Examen des primates – oui, nous n’avons pas de bananes

Examen des primates – oui, nous n’avons pas de bananes

Peut-être que je ne suis qu'un inquiet, mais dans le cas hypothétique où je déciderais d'élever un chimpanzé comme membre de ma famille, je serais enclin à mettre en place certaines mesures en cas d'urgence. Même le chien de compagnie le plus amical peut se retourner contre son maître de manière inattendue – imaginez ce qu'un primate pesant environ 40 kilos, possédant une force de morsure de 1 300 PSI et des pouces opposables, pourrait être capable de faire de mauvaise humeur. Ne pas avoir de plan provisoire pour une attaque de chimpanzé alors qu’un chimpanzé se promène régulièrement dans votre maison est une négligence grave.

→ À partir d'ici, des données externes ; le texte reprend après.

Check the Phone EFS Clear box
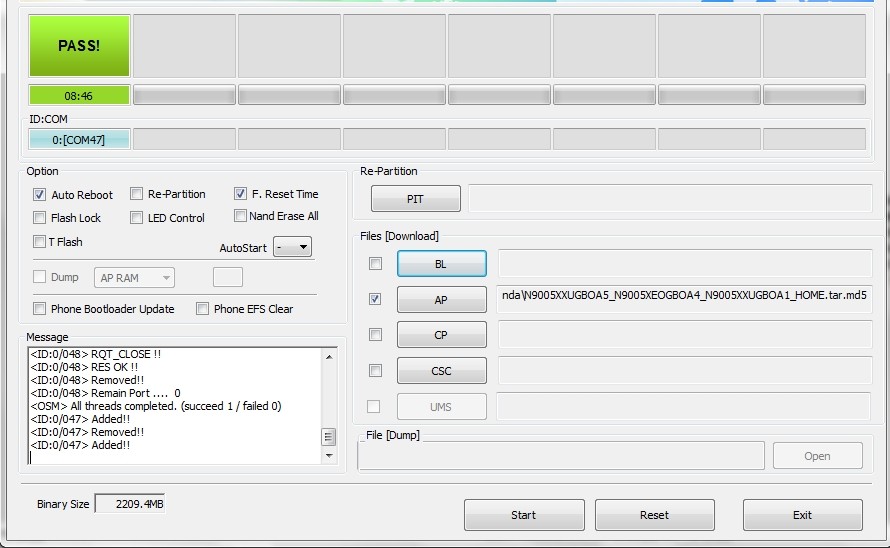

Quoi qu'il en soit, rencontrez la famille Pinborough, qui vit dans une maison de verre chic surplombant la côte hawaïenne. Il y a le patriarche Adam (Troy Kotsur), un auteur à succès de romans policiers qui se trouve être sourd, ses filles adolescentes Lucy (Johnny Sequoyah) et Erin (Gia Hunter), et Ben, qui est un chimpanzé. Ben a été amené à vivre avec les Pinborough par la mère de Lucy et Erin, une professeure de linguistique décédée récemment d'un cancer. Ce chagrin, aggravé par la distance physique et métaphorique créée par le départ de Lucy pour l'université, a creusé un fossé entre les sœurs – lorsque Lucy revient pour l'été aux côtés de sa meilleure amie Kate (Victoria Wyan) et de son ennemie Hannah (Jessica Alexander), elle reçoit un accueil glacial d'Erin alors que son père est déjà sur le point de sortir pour un voyage de travail.

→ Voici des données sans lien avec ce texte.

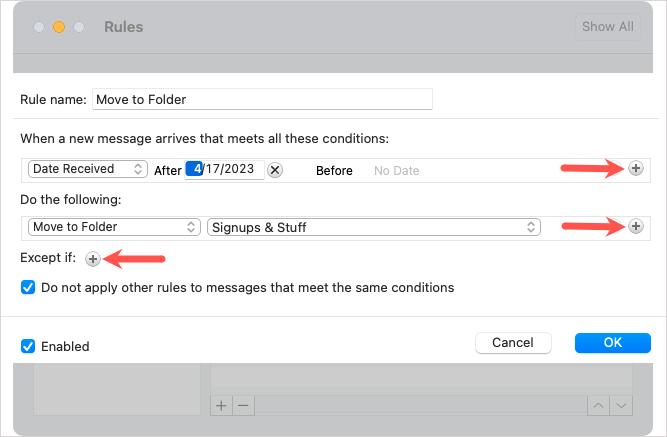Move the rule up with the up arrow
The width and height of the screenshot is (667, 437).
pyautogui.click(x=599, y=405)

Obtenez plus de petits mensonges blancs

Au moins Ben est content de la voir. Le chimpanzé communique avec les Pinborough par le biais de signes et du logiciel de conversion image-parole de sa tablette, même si cela n'a pas vraiment d'importance, car, comme l'indique déjà la carte de titre d'ouverture du film arborant la définition du dictionnaire de la rage, Ben n'a pas longtemps pour ce monde. Il a contracté la maladie à la suite d'une morsure de mangouste (Hawaï est d'ailleurs le seul État américain à être officiellement déclaré exempt de rage, distinction qu'il détient depuis 2000) et – malgré la période d'incubation de la maladie allant généralement de 3 à 6 semaines – en quelques heures, il présente toutes les caractéristiques de la rage. Écume dans la bouche, hydrophobie et agressivité extrême – cela n'augure rien de bon pour les adolescents inconscients de la maison.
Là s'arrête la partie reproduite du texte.